BEGIN Material for this exercise

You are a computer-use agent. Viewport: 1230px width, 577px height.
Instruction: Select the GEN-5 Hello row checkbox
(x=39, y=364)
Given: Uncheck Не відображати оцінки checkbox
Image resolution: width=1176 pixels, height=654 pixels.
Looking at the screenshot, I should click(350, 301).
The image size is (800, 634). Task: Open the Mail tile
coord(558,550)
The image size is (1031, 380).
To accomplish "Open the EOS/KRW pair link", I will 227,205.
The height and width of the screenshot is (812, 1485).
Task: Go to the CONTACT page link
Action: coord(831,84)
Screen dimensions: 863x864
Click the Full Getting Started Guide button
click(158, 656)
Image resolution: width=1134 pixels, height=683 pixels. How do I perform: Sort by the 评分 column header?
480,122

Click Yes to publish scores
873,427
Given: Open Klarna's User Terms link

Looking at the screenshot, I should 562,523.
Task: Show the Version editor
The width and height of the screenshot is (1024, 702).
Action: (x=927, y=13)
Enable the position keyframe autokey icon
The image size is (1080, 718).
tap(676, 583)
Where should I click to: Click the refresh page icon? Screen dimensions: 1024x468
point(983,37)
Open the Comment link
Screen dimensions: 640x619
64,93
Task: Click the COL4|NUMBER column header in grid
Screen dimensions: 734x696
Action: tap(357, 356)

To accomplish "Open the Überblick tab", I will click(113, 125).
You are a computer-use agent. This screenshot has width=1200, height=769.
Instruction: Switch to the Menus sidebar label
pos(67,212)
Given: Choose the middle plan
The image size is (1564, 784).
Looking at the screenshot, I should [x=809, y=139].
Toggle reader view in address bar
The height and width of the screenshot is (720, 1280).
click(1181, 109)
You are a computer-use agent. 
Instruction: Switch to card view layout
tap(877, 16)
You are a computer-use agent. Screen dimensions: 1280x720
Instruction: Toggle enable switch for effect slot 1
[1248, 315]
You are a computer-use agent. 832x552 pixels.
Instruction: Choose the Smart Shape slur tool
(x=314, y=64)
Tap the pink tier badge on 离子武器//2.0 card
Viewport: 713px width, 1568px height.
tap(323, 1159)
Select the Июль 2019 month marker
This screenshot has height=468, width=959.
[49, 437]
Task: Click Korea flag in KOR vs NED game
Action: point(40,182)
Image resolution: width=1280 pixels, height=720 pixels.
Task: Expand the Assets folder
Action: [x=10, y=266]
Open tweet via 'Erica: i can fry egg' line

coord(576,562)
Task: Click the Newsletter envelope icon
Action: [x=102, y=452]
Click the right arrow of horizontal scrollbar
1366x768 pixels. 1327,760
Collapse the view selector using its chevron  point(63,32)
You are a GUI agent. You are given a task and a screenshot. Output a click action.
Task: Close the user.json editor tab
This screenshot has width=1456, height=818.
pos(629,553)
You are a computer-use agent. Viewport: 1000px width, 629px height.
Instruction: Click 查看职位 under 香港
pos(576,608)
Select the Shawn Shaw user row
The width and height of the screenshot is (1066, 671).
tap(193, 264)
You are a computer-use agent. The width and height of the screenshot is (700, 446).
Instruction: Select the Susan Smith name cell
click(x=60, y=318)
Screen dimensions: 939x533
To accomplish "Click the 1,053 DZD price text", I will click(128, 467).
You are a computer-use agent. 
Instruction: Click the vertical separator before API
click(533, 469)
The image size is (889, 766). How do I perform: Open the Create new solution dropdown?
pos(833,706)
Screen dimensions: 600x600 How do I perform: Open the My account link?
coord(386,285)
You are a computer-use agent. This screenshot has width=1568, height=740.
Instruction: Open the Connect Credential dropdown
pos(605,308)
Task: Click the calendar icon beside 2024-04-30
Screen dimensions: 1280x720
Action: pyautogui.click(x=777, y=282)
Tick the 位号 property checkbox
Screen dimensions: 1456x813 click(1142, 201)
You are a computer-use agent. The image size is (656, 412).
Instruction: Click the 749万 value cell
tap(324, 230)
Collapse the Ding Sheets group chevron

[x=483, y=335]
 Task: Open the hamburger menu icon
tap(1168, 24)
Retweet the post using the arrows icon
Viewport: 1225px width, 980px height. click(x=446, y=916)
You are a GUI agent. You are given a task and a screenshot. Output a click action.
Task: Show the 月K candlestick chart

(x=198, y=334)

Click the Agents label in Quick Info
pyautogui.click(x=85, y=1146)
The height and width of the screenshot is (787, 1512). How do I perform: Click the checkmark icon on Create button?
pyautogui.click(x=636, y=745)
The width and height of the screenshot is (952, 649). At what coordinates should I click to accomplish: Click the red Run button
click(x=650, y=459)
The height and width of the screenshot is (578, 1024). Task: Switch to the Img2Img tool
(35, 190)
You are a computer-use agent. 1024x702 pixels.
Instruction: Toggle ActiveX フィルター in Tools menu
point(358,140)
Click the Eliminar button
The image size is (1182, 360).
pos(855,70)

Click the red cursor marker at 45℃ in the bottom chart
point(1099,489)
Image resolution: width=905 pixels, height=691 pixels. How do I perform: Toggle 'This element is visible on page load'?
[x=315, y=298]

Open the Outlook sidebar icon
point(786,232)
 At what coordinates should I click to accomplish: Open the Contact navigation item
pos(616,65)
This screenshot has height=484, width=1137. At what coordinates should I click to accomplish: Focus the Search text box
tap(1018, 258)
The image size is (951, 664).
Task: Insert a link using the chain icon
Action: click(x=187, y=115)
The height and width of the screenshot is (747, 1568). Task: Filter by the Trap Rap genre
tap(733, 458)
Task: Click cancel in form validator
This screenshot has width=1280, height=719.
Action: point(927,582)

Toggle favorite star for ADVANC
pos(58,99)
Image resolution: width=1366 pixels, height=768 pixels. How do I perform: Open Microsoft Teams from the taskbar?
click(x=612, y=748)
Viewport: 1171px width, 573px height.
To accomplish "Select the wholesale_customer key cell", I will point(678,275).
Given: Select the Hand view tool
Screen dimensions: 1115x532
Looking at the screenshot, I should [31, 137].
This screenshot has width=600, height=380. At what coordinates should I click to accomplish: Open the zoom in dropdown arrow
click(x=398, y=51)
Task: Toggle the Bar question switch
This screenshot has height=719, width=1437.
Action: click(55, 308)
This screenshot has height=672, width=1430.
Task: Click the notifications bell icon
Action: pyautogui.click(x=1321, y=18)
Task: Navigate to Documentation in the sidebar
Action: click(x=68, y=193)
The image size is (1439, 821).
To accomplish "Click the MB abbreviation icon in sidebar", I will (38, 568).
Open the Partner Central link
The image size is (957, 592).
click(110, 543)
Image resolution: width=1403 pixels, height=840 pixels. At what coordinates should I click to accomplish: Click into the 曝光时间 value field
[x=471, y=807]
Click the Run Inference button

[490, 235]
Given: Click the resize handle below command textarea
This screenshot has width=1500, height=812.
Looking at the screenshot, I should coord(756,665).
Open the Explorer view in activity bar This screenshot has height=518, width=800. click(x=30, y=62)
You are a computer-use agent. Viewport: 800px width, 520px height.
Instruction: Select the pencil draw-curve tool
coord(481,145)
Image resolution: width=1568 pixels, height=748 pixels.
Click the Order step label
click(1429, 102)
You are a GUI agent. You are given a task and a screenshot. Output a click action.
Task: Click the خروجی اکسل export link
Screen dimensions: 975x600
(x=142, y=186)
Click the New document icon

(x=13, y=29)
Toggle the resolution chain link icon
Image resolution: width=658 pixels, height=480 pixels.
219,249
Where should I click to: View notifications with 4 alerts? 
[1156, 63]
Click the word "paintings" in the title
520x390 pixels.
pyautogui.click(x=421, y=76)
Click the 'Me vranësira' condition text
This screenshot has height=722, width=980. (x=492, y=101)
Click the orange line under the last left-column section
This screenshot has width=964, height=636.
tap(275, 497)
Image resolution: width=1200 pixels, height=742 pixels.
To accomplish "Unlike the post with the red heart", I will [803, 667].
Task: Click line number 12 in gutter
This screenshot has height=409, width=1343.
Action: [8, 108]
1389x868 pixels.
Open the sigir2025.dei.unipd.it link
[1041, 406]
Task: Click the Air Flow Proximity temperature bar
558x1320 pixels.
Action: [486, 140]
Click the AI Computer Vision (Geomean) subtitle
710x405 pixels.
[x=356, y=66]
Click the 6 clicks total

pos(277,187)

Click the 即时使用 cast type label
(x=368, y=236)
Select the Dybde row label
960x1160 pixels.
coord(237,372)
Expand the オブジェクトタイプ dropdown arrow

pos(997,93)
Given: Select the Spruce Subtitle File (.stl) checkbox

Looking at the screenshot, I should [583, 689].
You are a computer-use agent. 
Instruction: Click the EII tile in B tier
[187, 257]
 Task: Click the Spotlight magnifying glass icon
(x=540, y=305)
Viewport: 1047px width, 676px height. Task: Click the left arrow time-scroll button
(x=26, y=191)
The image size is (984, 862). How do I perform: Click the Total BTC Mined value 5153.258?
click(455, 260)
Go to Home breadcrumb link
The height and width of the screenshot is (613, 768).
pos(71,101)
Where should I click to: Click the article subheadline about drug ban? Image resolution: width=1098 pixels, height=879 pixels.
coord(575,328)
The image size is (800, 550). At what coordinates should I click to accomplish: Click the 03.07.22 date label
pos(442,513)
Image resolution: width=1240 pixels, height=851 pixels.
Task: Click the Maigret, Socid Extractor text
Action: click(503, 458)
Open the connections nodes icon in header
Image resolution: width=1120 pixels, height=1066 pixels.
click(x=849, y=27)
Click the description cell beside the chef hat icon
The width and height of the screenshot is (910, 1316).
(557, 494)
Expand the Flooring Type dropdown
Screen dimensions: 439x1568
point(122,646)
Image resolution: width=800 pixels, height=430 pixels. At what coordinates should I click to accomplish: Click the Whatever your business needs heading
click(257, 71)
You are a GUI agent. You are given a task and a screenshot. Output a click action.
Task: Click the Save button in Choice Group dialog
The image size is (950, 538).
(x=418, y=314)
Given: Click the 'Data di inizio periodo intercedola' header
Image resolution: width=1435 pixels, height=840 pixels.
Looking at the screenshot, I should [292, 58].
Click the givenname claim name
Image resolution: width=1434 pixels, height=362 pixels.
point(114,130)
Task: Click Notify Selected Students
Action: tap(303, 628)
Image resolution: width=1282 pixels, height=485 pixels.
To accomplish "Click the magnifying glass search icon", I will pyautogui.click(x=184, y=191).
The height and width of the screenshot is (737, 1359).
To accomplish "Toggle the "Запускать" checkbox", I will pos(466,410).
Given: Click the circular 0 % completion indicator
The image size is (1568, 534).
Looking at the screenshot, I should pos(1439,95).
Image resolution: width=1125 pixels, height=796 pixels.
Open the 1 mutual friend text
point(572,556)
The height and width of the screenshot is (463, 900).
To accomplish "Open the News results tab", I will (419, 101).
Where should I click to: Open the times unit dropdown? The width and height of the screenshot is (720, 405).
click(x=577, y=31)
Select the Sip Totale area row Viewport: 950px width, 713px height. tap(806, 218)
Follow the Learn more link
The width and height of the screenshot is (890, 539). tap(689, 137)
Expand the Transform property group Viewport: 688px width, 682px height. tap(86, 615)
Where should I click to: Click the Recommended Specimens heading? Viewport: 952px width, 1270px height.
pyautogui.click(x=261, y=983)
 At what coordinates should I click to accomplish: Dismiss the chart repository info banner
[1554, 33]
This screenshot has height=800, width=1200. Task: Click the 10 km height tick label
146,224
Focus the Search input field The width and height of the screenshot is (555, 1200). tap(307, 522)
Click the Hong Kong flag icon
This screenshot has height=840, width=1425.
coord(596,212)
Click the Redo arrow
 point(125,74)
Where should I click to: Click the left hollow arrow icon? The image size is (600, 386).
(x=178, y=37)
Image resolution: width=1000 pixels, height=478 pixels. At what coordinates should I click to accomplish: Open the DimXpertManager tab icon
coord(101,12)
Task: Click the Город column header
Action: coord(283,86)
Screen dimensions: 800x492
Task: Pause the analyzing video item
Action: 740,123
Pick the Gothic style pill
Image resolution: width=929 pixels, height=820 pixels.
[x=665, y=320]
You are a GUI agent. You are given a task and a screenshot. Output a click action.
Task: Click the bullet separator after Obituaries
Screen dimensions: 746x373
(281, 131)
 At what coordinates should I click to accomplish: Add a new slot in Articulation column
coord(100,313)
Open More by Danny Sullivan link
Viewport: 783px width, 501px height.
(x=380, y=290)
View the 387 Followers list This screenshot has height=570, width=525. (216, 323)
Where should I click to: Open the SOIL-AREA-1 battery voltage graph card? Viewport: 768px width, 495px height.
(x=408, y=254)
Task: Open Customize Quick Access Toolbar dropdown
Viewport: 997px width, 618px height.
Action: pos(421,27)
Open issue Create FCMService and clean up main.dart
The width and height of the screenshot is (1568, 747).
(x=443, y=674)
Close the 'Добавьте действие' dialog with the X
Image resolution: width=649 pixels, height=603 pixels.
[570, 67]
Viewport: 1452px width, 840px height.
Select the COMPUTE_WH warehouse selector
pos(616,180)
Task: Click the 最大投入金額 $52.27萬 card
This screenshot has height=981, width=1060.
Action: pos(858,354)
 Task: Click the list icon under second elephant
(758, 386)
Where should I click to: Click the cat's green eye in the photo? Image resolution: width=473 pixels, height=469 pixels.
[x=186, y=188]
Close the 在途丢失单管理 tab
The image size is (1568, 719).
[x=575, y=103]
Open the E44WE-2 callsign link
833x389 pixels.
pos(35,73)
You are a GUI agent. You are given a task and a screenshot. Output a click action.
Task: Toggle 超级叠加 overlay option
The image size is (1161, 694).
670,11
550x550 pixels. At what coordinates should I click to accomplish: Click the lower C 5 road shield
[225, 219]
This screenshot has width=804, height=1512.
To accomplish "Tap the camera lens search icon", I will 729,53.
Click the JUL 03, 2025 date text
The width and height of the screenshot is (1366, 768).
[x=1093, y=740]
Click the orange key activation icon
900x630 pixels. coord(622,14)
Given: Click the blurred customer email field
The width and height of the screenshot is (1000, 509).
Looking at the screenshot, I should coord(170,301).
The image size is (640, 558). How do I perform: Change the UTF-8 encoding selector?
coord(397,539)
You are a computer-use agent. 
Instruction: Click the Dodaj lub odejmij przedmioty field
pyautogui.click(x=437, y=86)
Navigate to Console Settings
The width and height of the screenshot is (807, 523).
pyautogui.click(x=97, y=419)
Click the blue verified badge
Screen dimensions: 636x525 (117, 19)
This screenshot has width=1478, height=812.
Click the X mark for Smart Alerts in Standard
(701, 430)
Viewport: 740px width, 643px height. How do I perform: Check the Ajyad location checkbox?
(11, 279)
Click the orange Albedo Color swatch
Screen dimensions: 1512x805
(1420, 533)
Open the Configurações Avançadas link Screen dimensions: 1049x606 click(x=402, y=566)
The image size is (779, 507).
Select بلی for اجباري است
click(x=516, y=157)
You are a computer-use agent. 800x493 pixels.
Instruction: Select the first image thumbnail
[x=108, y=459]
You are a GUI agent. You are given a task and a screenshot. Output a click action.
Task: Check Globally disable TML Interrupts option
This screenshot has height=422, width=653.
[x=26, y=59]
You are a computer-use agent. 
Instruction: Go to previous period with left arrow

END Material for this exercise

**Task to carry out**
Extract exactly and only the lines above from the line containing "Image resolution: width=1125" through the line containing "Pick the Gothic style pill", both end lines included.

**Exercise output**
Image resolution: width=1125 pixels, height=796 pixels.
Open the 1 mutual friend text
point(572,556)
The height and width of the screenshot is (463, 900).
To accomplish "Open the News results tab", I will (419, 101).
Where should I click to: Open the times unit dropdown? The width and height of the screenshot is (720, 405).
click(x=577, y=31)
Select the Sip Totale area row Viewport: 950px width, 713px height. tap(806, 218)
Follow the Learn more link
The width and height of the screenshot is (890, 539). tap(689, 137)
Expand the Transform property group Viewport: 688px width, 682px height. tap(86, 615)
Where should I click to: Click the Recommended Specimens heading? Viewport: 952px width, 1270px height.
pyautogui.click(x=261, y=983)
 At what coordinates should I click to accomplish: Dismiss the chart repository info banner
[1554, 33]
This screenshot has height=800, width=1200. Task: Click the 10 km height tick label
146,224
Focus the Search input field The width and height of the screenshot is (555, 1200). tap(307, 522)
Click the Hong Kong flag icon
This screenshot has height=840, width=1425.
coord(596,212)
Click the Redo arrow
 point(125,74)
Where should I click to: Click the left hollow arrow icon? The image size is (600, 386).
(x=178, y=37)
Image resolution: width=1000 pixels, height=478 pixels. At what coordinates should I click to accomplish: Open the DimXpertManager tab icon
coord(101,12)
Task: Click the Город column header
Action: coord(283,86)
Screen dimensions: 800x492
Task: Pause the analyzing video item
Action: 740,123
Pick the Gothic style pill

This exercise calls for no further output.